Some of these requirements that are out there are ridiculous. Some of the requirements I see are.

1. Bachelors degree
2. Experience translating data
3. 2+ years in healthcare (no mention of what capacity)

which is interesting when I look back on my own short career, 2+ years? That's not enough that's dangerous, some places don't even require 2+ years in health care, just 2+ years doing analysis of anything!

We've also hired along those guidelines and its cause us many headaches, many fixes and many bad situations (let your imagination go wild here).

The reason for all of this? Those who say what the minimum requirements are often have to battle to bet the budget to hire people who do fit. Then after awhile it becomes a battle of we just need people who cares how much they know or how *competent* they are. Bodies are what we need.

It seems to have been a battle of qualified vs budget or 'just need someone' vs nothing. Its a shame that there are these trade-offs.

InformaticsMD said...

Then after awhile it becomes a battle of we just need people who cares how much they know or how *competent* they are. Bodies are what we need.

There are numerous posts on HC Renewal about the absurdities of HIT hiring and exclusion of the most experienced specialists.
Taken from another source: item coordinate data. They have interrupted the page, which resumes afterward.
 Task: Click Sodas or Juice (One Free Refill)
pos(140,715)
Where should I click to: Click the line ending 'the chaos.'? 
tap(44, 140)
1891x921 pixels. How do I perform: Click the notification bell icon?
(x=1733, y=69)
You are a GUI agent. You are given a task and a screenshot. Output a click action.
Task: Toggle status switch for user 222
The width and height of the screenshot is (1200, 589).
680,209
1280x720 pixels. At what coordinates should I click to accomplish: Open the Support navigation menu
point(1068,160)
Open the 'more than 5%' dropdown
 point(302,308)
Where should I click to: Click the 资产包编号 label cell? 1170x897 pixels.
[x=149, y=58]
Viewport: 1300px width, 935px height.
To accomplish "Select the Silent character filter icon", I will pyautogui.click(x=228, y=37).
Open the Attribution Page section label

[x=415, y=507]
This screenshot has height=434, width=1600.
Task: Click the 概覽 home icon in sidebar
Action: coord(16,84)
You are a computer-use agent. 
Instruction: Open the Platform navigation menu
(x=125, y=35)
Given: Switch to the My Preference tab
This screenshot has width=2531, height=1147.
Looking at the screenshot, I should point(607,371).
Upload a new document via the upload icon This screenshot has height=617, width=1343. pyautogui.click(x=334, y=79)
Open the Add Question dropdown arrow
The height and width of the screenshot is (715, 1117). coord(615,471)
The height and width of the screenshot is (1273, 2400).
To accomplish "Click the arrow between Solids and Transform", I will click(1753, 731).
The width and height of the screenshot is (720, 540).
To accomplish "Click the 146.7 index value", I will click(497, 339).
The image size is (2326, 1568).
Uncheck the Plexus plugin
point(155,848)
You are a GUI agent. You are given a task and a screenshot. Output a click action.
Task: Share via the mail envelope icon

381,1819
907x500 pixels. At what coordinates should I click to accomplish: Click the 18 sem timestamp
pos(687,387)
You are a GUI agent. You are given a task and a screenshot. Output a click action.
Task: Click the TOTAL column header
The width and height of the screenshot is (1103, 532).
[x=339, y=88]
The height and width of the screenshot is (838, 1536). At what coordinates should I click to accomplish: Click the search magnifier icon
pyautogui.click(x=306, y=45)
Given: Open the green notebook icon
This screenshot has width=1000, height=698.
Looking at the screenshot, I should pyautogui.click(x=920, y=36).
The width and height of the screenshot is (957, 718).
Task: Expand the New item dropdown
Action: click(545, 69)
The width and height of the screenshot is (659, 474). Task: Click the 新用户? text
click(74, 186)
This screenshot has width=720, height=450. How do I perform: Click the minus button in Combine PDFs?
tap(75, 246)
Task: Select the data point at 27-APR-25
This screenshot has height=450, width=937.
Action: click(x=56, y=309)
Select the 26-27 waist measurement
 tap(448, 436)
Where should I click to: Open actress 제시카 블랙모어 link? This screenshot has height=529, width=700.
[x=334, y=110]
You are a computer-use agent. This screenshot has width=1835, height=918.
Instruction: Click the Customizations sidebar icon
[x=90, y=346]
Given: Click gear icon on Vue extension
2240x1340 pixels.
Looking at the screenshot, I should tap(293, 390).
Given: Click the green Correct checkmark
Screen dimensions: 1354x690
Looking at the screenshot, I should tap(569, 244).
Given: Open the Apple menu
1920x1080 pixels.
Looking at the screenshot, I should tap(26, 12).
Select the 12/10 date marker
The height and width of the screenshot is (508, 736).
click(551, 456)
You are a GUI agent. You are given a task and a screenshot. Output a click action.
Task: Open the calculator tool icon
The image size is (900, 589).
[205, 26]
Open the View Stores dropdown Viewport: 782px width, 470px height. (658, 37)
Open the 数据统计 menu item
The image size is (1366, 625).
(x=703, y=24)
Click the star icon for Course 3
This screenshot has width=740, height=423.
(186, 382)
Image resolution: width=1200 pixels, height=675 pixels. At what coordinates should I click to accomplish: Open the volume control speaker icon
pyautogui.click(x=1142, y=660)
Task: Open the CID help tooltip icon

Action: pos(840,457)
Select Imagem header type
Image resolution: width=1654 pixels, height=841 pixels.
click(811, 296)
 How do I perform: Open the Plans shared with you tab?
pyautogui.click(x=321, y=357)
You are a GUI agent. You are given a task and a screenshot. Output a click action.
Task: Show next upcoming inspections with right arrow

The work of Professor Norm Matloff at UC Davis on the IT industry "hiring cheap" is worth reviewing. I may do a piece on it here.

InformaticsMD said...

Calvin Jablonski writes:

The writer believes Mayor Daley of Chicago is authorized by the tax payers of the City of Chicago to collect licensure fees and that the self proclaimed non-profit status CCHIT brandishes does not relieve itself of this obligation.

I know my dad's business in Philadelphia was required to so do.